A common solution to this problem is to add a random number to the key so that the load is distributed to multiple partitions. For detailed example, check out DynamoDb’s invoice example.

The downside of this method is that now reading a specific item is more work since we need to keep track of the random number attached to the keys. For the majority of the use cases, this is unnecessary overhead. We mention it here just so that you'd know it if an interviewer asks.

How to pick a partitioning key?

This is a popular interview question. Again, the principle of system design is to design the system according to access patterns. In general, the factors you should consider when picking a shard key are:

Access Patterns: Understand how your application accesses data. For example, for a ticketing system, access patterns might include looking up events by location, date, or event type. The shard key should facilitate these queries to be efficient.
Write Distribution: The shard key should distribute write operations evenly across shards to prevent hotspots. Uneven distribution can lead to some shards being overloaded while others are underutilized.
Query Isolation: Ideally, most queries should be able to be satisfied by accessing a single shard rather than requiring cross-shard queries, which are more complex and less performant.
Data Growth: Choose a shard key that allows for balanced data growth over time. Consider how new data will be distributed across shards as the system scales.

Additionally, we want to pick keys that

Has high cardinality: The column used as a partition key should have a large number of distinct values. This helps to ensure that the data is evenly distributed across partitions. For example, unique ids like user_id, order_id.
Use composite keys to match access patterns. For example, in the user comments example, imagine we are designing a video platform comments system and the access pattern is to load comments for each video by chronological order. We could use a composite key like (video_id, timestamp).
Add random number for write-heavy use cases as described in the skewed loads paragraph above if necessary.

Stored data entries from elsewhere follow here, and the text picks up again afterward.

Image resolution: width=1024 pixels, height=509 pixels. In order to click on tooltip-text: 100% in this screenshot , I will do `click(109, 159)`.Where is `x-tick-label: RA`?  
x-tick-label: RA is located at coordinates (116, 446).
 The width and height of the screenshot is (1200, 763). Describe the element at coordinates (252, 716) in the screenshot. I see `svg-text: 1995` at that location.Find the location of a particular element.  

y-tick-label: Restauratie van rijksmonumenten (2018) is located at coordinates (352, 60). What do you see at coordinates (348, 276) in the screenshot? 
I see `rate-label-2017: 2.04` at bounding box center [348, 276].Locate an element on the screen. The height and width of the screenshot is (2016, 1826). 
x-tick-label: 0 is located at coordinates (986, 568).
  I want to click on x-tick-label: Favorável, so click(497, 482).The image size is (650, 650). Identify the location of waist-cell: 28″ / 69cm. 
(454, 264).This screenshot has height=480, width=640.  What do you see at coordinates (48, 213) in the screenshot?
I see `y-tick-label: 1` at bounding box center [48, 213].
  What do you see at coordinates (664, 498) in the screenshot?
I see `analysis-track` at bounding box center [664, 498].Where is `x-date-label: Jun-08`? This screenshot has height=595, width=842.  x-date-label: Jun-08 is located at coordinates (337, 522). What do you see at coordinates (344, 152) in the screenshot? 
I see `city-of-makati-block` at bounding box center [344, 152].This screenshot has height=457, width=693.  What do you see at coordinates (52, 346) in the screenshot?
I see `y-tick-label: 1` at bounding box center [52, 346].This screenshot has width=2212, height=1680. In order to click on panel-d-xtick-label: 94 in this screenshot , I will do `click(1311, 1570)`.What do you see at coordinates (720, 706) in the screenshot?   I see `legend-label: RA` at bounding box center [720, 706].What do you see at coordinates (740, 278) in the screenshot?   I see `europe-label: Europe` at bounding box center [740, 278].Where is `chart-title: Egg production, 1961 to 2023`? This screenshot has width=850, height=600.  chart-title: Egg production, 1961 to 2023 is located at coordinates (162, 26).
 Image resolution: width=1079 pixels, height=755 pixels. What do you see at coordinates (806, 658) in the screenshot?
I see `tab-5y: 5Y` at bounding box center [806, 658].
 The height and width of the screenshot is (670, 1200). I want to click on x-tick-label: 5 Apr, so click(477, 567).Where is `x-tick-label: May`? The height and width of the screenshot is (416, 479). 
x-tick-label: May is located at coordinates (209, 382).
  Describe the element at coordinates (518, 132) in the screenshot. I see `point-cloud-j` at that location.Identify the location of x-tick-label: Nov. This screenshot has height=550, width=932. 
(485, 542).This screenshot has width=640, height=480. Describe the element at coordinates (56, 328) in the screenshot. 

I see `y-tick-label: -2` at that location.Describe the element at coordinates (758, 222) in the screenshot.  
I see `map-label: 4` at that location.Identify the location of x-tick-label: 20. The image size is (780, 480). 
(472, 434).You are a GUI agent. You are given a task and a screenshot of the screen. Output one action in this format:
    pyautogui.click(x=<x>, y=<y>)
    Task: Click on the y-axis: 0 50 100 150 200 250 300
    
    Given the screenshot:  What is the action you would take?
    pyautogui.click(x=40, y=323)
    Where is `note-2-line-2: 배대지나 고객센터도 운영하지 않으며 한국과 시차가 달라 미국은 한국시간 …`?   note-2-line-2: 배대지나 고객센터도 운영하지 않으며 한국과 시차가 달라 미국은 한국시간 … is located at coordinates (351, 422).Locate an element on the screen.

Learn more about how to design partition keys:

AWS DynamoDB: Choosing the Right DynamoDB Partition Key
Google Cloud Spanner: Choose a primary key to prevent hotspots
Azure Cosmos DB: Partitioning and horizontal scaling in Azure Cosmos DB

Partition other data storage technologies

Databases are not the only thing we can partition. The same concept can be applied to message queues, cache, streaming services. Although platform specific, Azure Data Partitioning Strategies offers a comprehensive strategy guide on how to partition many data storage technologies including SQL database, blob storage, message queue, NoSQL database an cache etc.